Problems:
1. In the biography of director Matthias Lebeer, which school granted his bachelor's degree?
2. Pick up the biography of director Matthias Lebeer after its final sentence and write the next part.

Excerpted passage:
.....

Matthias Lebeer is a Belgian director of films and TV commercials. His first short film was shortlisted for an Oscars award in 2008. He lives in London.

Early life and education 

Lebeer was born in Antwerp, Belgium on 5 April 1984.

He received his bachelor's degree in 2005 from FAMU, in Prague, Czech Republic.

Lebeer also has two master's degrees: one in film directing (2006) from the Royal Institute for Theatre, Cinema & Sound in Brussels; and one in film production (2008) from L’Institut des Arts de Diffusion, Belgium.

Career 
Matthias's graduation project, Brod Ludaka, was shortlisted for an Oscar in 2008 after he won Best Director at the Athens International Film Festival (Ohio).

In the same year he directed his first commercial for Textappeal, which was presented at the Cannes Lions. Following this early success, Matthias signed with La Pac (Paris), In Case of Fire (Amsterdam), and TRS (Brussels) for directing advertising films. He moved to London in the summer of 2011.

.....

Source data:
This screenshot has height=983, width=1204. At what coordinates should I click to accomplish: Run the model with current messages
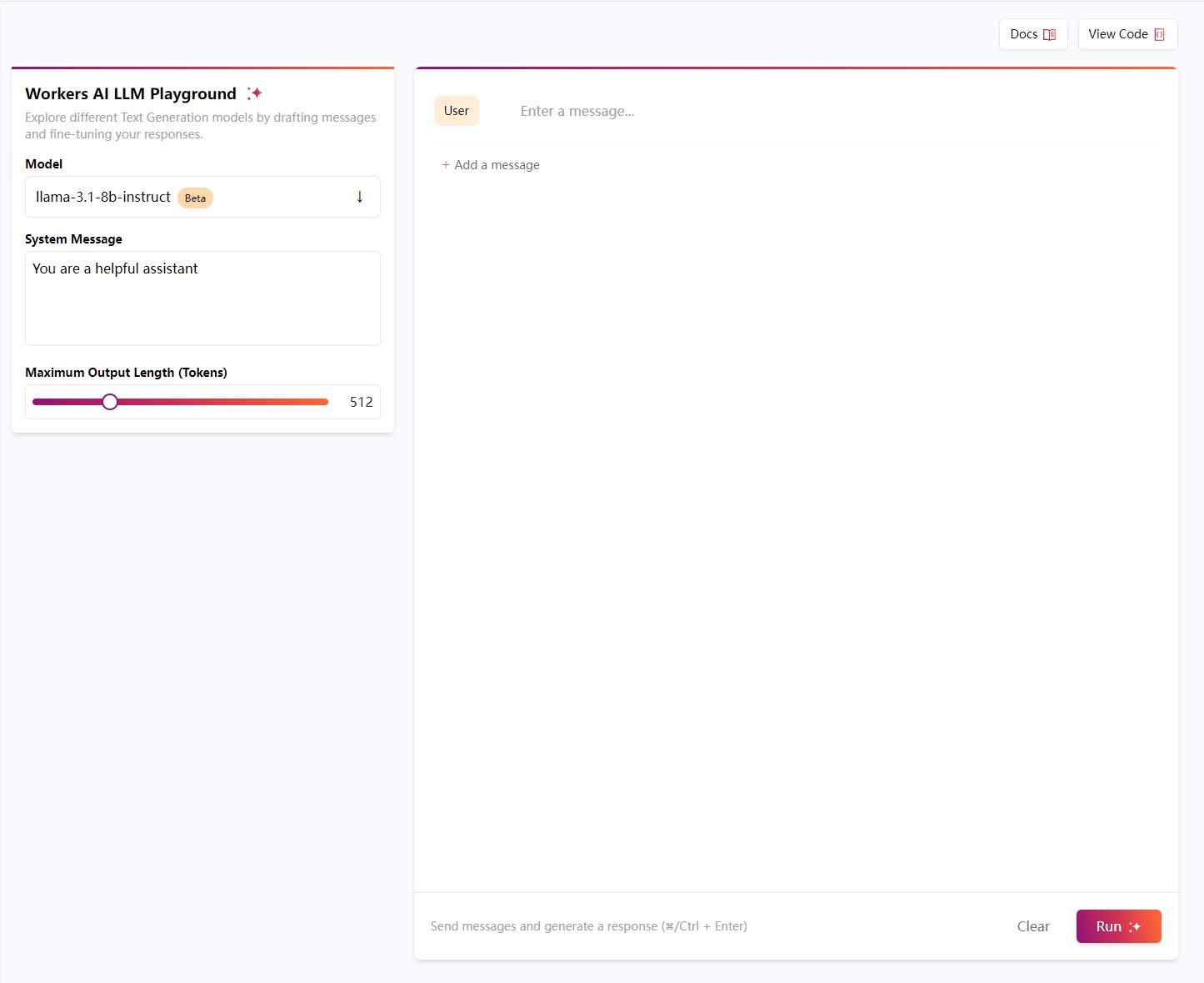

.....

Outputs in order:
1. FAMU, in Prague, Czech Republic.

2.
Since then he has been a freelance director for many TV commercials of brands including Google, Nespresso, McDonald's, Star Alliance, Samsung, McLaren, Nissan and Volvo. He has won several awards for his work, including two Gold Cannes Lions and both Silver and Bronze at the 2016 EVCOM Screen Awards

He is best known for his commercial films, but has also made award-winning music videos and continues to develop his narrative portfolio. He recently completed Alan, a short film supported by the BFI and IdeasTap.

Filmography 
 Alan (2016)
Wherever I Go by Mark Knopfler (2015)
 Nissan GT Academy (2014)
 GT Academy Europe (2012/2013)
 Brod Ludaka (2006)

Awards and nominations 
 EVCOM Screen Awards, Silver & Bronze for Atelier Nespresso (2016)
 Talenthouse Award & The Smalls Music Video Award for Mark Knopfler Wherever I Go (2015)
 Cannes Lions, Gold for Best Use of Branded Content for GT Academy (2012)
 Cannes Lions, Gold for Best Use of Branded Content for GT Academy (2011)
 Oscar Shortlist for Brod Ludaka (2008)
 Best Director, Athens International Film and Video Festival, Ohio, USA (2007)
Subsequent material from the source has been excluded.